[What to produce] Count the lines in the rows below that contain the string "Where", matching case exactly. Give only the number.
### Provided data ###
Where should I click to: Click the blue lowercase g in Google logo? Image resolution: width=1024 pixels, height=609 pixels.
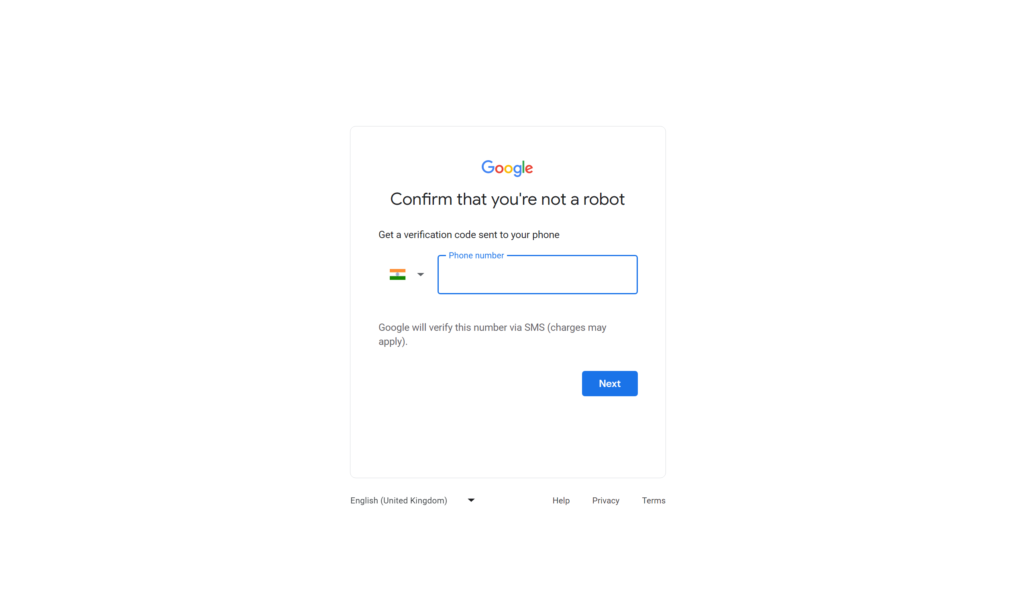(x=517, y=171)
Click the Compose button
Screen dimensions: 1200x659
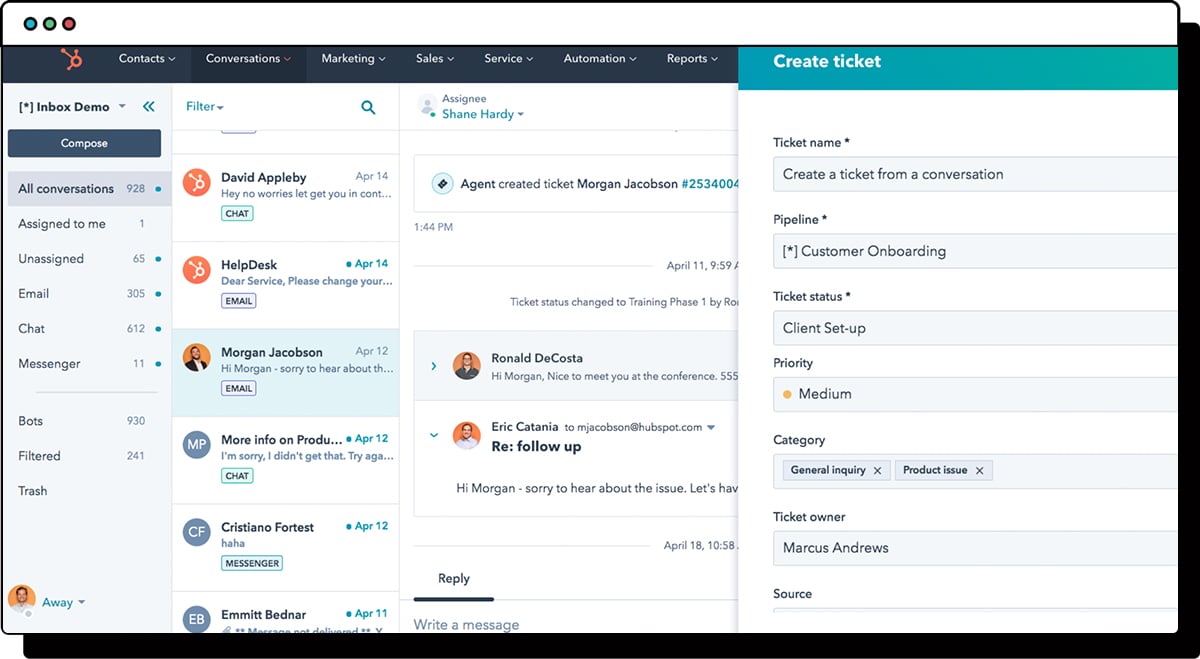coord(84,143)
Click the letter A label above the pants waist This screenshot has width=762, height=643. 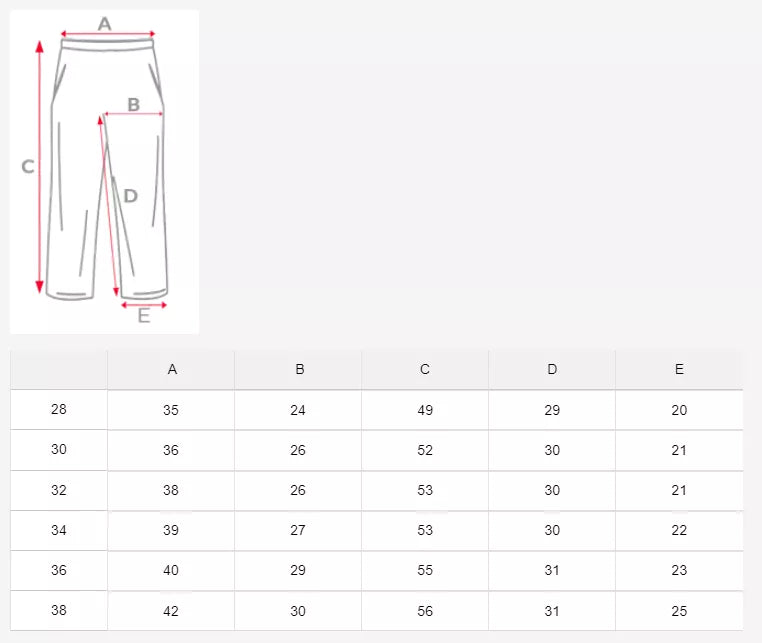click(x=105, y=23)
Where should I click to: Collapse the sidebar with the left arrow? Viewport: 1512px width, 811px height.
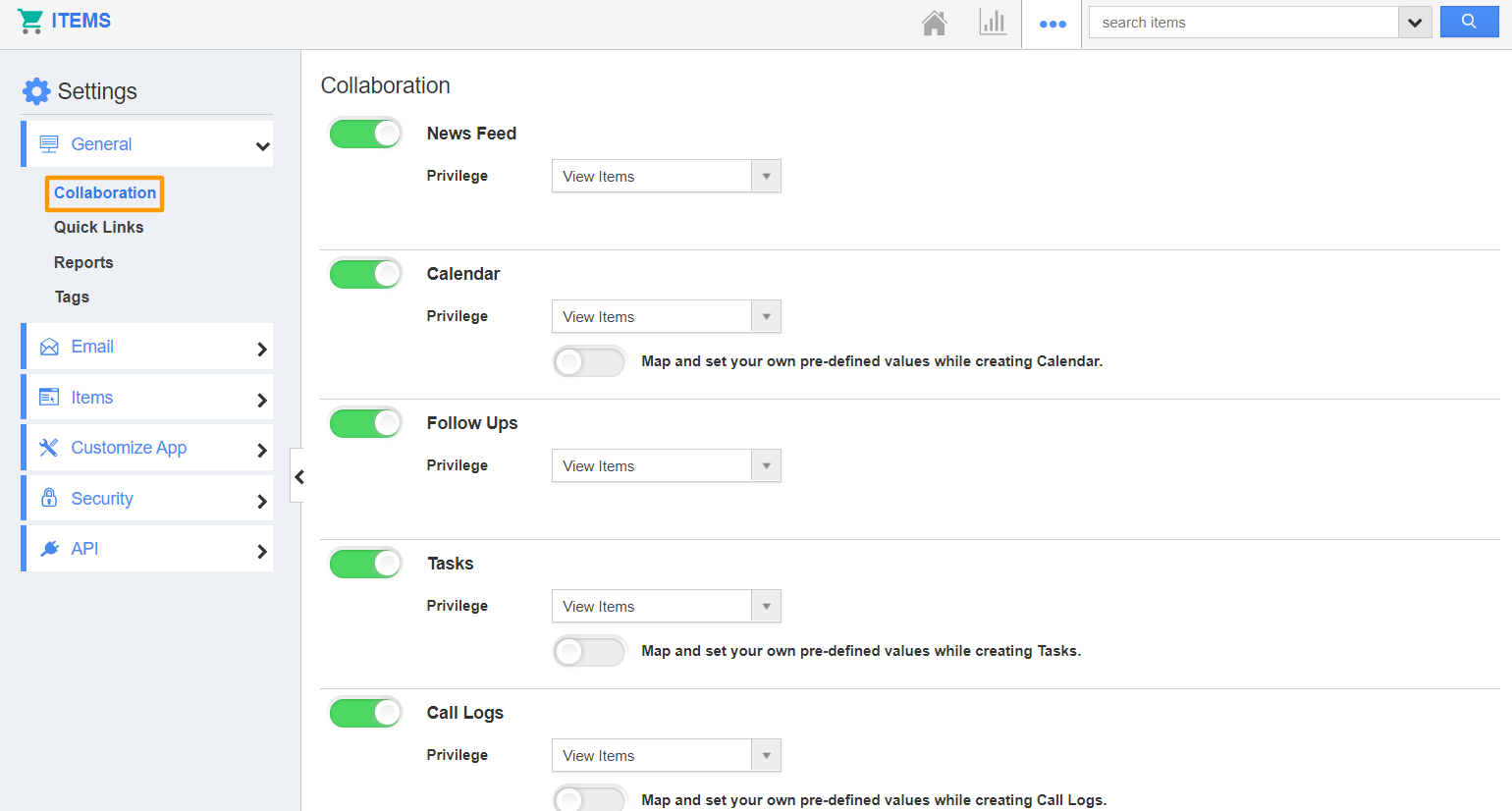pos(298,476)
###
[Result] 2